PROBLEMS TO WORK ON>
1. Reproduce the passage on smoking around Scotland's hospitals character for character, starting at "In Scotland we" and ending at "buildings as well.".
2. Carry the passage on smoking around Scotland's hospitals forward from its final sentence, keeping it separate from the items.

SELECTED EXTRACT>

In Scotland we have achieved considerable success in our ambition to create a tobacco-free generation by 2034. Among the most notable success was the introduction of offences for smoking in enclosed public spaces in 2006. We have an international reputation for pioneering this sort of public health measure and we now propose to take another step forward.
This consultation paves the way for extending the 2006 ban on smoking inside buildings to ban it around hospital buildings as well.
Smoking around Scotland’s hospitals continues to present a nuisance and a potential health risk to patients, visitors and staff. The sight of people smoking around the buildings is often the first thing people see on any visit to a hospital, and this has been the subject of many complaints to health boards and to government.
Our hospitals need to be seen as accessible and open places which promote good health and lifestyle choices. Every aspect of daily life there should reflect that.
Allowing people to smoke around hospital buildings sends out an all too clear picture of tacit support for what is a significant cause of preventable illness and death. Smoking remains the most significant cause of disease in Scotland – with up to 100,000 hospitalisations per year as a result and over 9,000 premature deaths caused by smoking. One in four of all deaths in Scotland are still attributable to tobacco.
NHS Scotland took a bold step in 2015 by adopting a smoke-free grounds policy across all its hospitals. Each health board has a smoke-free policy which asks people to respect patients, staff and visitors by not smoking anywhere on hospital grounds.

STORED DATA>
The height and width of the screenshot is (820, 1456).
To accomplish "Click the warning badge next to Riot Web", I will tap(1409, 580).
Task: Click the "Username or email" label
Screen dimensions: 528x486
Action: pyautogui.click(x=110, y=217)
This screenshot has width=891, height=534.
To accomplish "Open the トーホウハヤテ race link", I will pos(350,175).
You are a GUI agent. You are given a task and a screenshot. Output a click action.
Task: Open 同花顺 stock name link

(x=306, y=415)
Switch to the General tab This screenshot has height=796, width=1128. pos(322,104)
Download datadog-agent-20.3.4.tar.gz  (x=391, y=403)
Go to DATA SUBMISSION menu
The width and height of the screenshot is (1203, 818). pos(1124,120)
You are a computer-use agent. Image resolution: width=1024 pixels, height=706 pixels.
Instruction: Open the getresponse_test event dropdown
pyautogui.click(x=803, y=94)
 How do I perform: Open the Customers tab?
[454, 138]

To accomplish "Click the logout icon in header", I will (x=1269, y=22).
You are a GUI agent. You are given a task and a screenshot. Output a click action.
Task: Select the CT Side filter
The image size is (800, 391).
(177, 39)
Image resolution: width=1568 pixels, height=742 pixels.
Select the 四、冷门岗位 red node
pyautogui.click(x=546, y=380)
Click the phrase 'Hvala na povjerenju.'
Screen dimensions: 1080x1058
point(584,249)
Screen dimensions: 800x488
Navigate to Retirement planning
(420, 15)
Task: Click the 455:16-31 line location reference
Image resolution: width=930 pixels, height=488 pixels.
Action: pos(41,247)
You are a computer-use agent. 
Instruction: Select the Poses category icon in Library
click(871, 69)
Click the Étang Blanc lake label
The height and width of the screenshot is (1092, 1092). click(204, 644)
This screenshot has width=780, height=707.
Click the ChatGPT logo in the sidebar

RESULTS>
1.
In Scotland we have achieved considerable success in our ambition to create a tobacco-free generation by 2034. Among the most notable success was the introduction of offences for smoking in enclosed public spaces in 2006. We have an international reputation for pioneering this sort of public health measure and we now propose to take another step forward.
This consultation paves the way for extending the 2006 ban on smoking inside buildings to ban it around hospital buildings as well.

2.
The smoke-free grounds policy has had some impact, but has not been sufficient to end the practice of smoking around hospitals. Following a consultation on the continuing problem, the Scottish Ministers introduced a Bill to the Scottish Parliament which included two new offences: allowing people to smoke around hospital buildings; and smoking around hospital buildings. The Health (Tobacco, Nicotine etc. and Care)(Scotland) Bill was passed in 2016 and provides for the new offences and gives Ministers powers to regulate in respect of some key details.
The Scottish Government has worked with health boards and others to develop practical proposals for an effective set of regulations that will persuade people to respect others and not smoke around hospital buildings. This consultation seeks views on these details to allow the regulations to be finalised and laid in the Scottish Parliament.